A new neuro-inspired system for pattern detection
A new methodology to classify temporal patterns inspired by brain circuits has been developed to help understand the mechanisms that underlie biological learning. This system has been developed by researchers from Universidad Politécnica de Madrid (UPM), among others.
A scientific team, formed by researchers from the Center for Biomedical Technology (CTB) at UPM, University of La Laguna (ULL) and Institute for Cross-Disciplinary Physics and Complex System (IFISC, CSIC-UIB), has developed a new method to detect temporal patterns which is based on a neuro-inspired system and is used to classify brain activity using magnetoencephalography. This methodology, which has been validated and applied to real data, could shed light on some mechanisms of information storage in the brain.
Humans perform remarkably well many cognitive tasks including pattern recognition although the neuronal mechanisms underlying this process are not well known. However, artificial neural networks, inspired by brain circuits, have been designed and used to tackle spatio-temporal pattern recognition tasks.
The research work carried out by researchers from the Laboratory of Cognitive and Computational Neuroscience (LNCyC) at CTB, in collaboration with other institutions, is a pattern detection structure able to assess the parallel temporal sequences and, thanks to the mechanism of synaptic plasticity added to the model, it can also learn the distinctive features of different type of signal of interest.
The neuro-inspired structure developed by the group is named multi neuronal spike-sequence detector (MNSD). The detector can be trained online using new examples. After learning from a certain number of examples, MNSD can learn temporal sequences belonging to a specific group and distinguish learned sequences from others.
Scheme of the MNSD structure. Credit: UPM.

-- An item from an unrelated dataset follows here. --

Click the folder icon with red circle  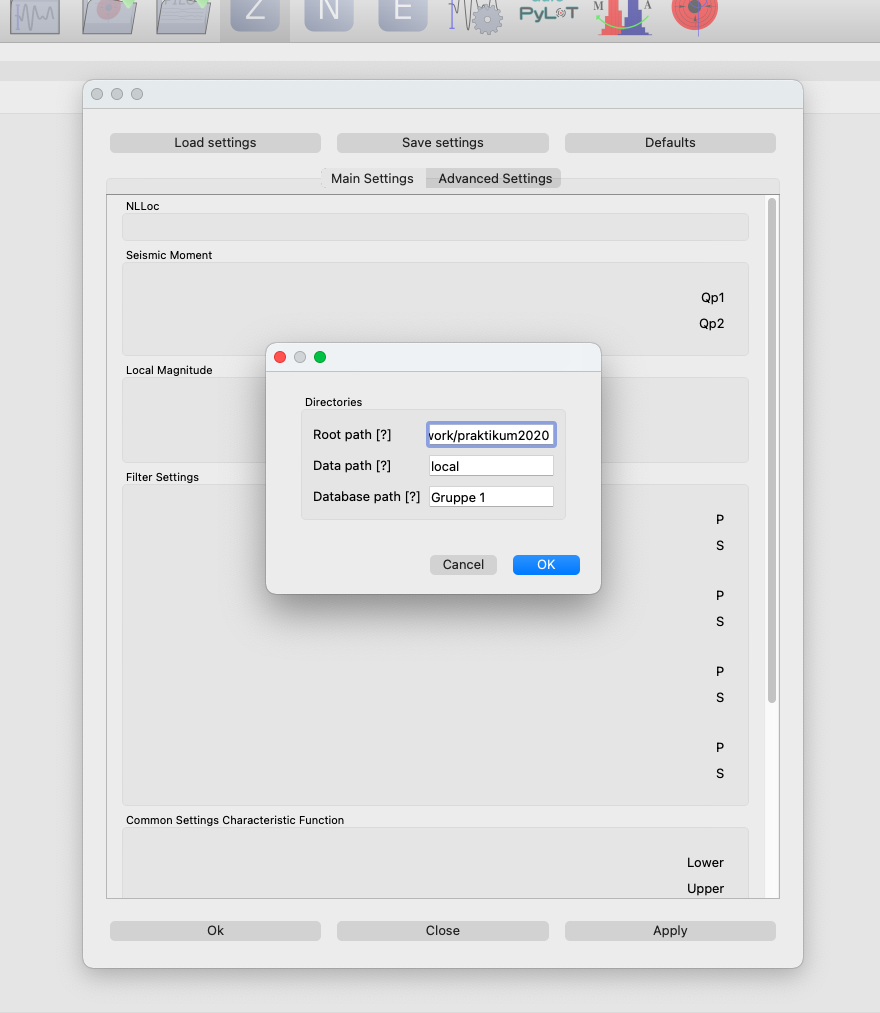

The right functioning of the structure has been validated using simulations and subsequently applying real data (psychological tests carried out in humans to assess the inhibitory control).
Results show the benefits of this method are similar to the benefits obtained through other classification techniques what proves the effectiveness of this approach. However, according to the authors, “the bio-plausibility is the most interesting feature of this method since it could reveal mechanisms of information storage in a real brain”.
This method is able to naturally work with temporal sequences, learning the characteristic intervals involved in the presented time series and their interrelations. In addition, this technique can be adapted to the recognition of objects after having rightly codified its time-domain characteristics.
The researchers from the Laboratory of Cognitive and Computational Neuroscience say “this easy and affordable computational method could be implemented at a large scale in recognition applications in various areas in real time, such as biometric authentication and early detection of diseases”.
Susi, G., Antón Toro, L., Canuet, L., López, M. E., Maestú, F., Mirasso, C. R., & Pereda, E. (2018). A Neuro-Inspired System for Online Learning and Recognition of Parallel Spike Trains, Based on Spike Latency, and Heterosynaptic STDP. Frontiers in neuroscience, 12, 780.